To be done - Write out the rows from the one that contains "The height and" through the one that contains "Click the brace icon beside 分账票房", both included, with no pictures.

Task data -
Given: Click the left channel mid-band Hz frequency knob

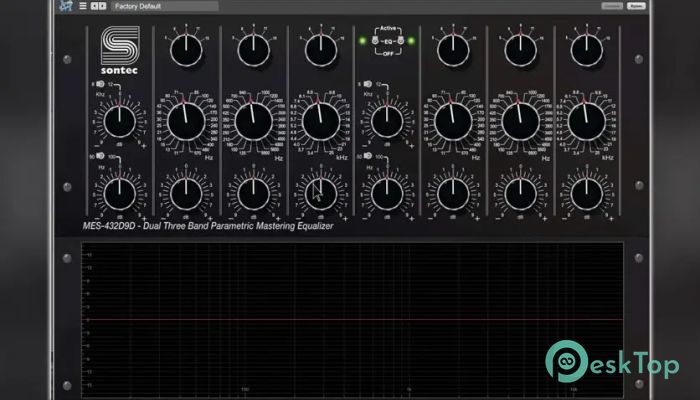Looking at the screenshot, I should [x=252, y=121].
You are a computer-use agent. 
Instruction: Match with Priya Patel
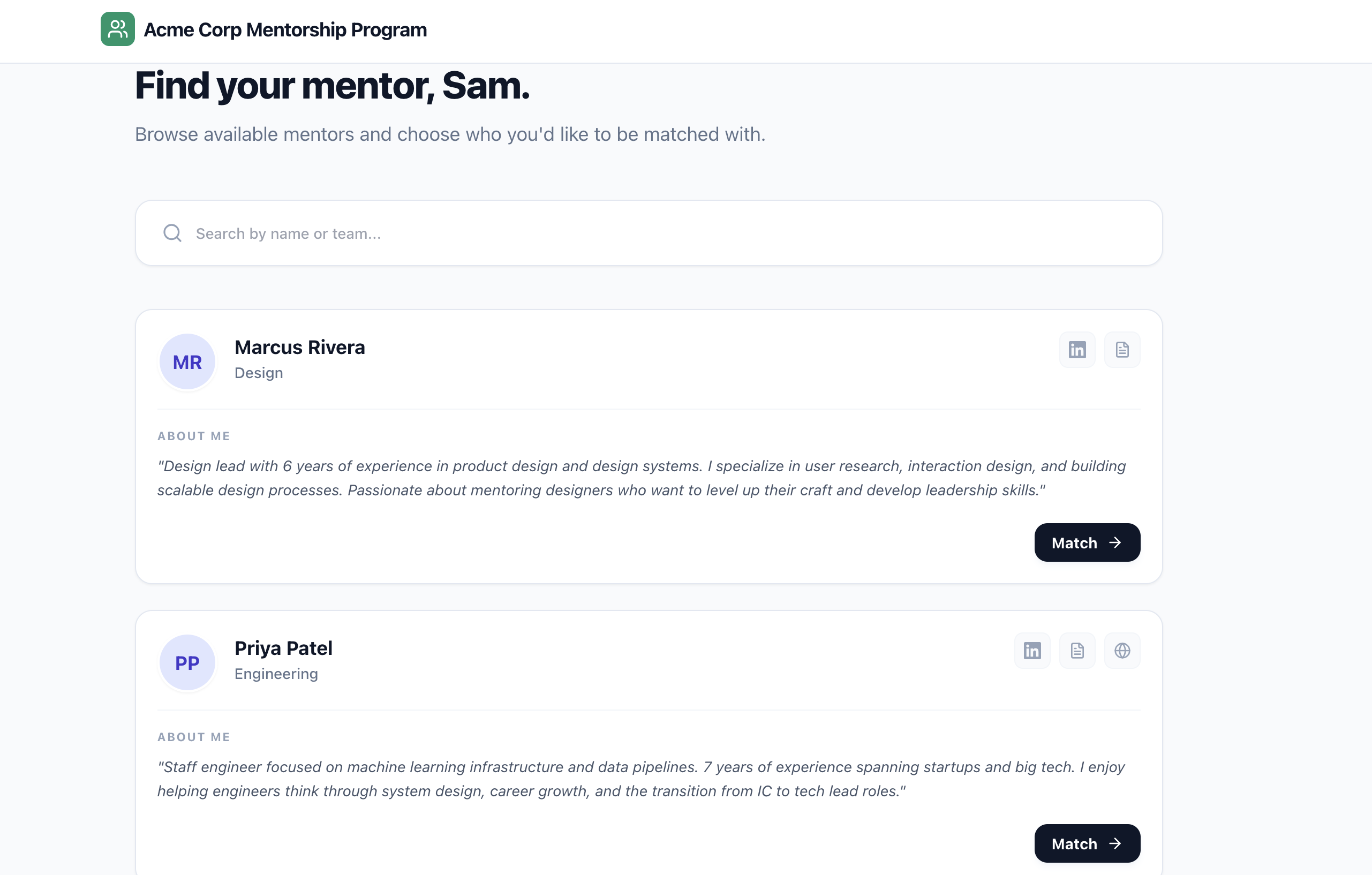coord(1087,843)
---
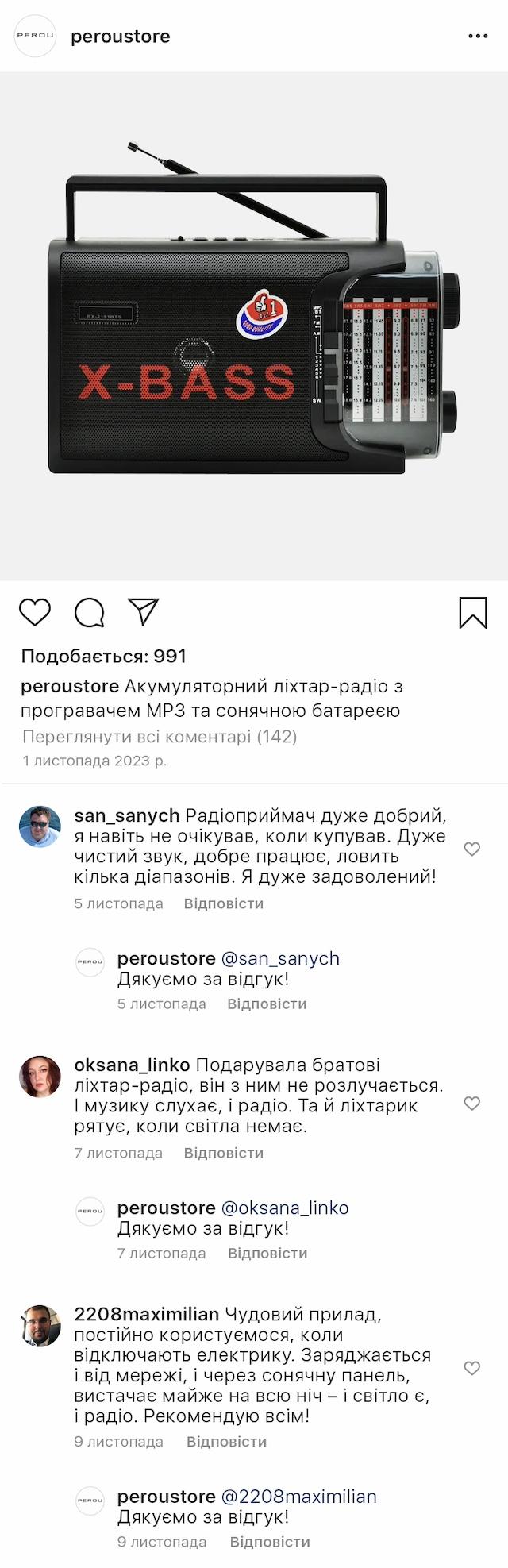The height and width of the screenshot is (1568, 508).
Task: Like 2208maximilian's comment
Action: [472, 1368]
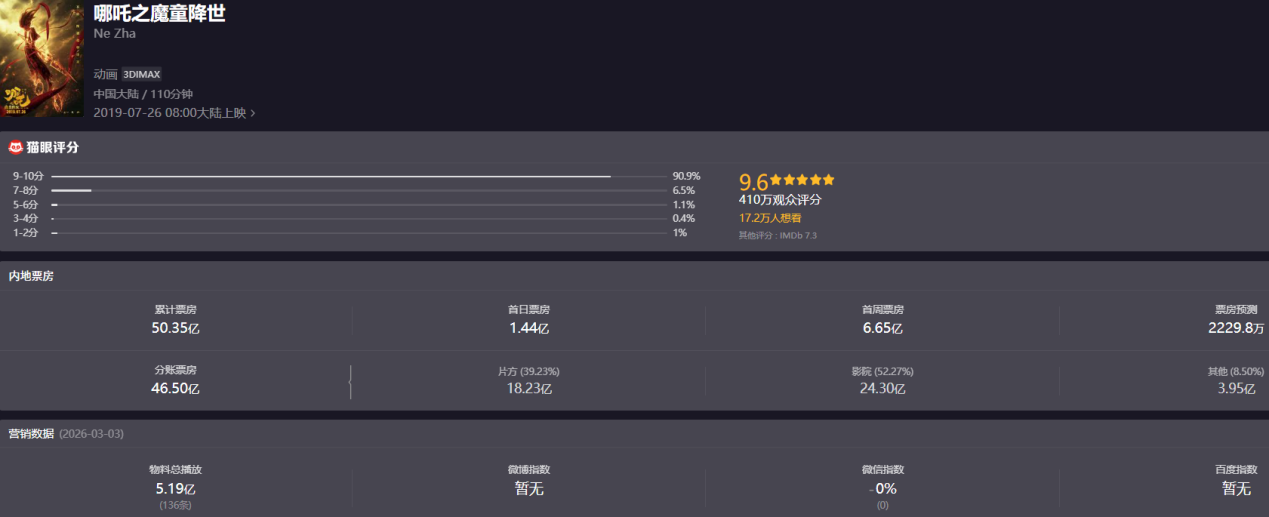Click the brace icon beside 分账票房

Task answer -
The height and width of the screenshot is (1568, 508).
Task: Like 2208maximilian's comment
Action: [472, 1368]
Click the brace icon beside 分账票房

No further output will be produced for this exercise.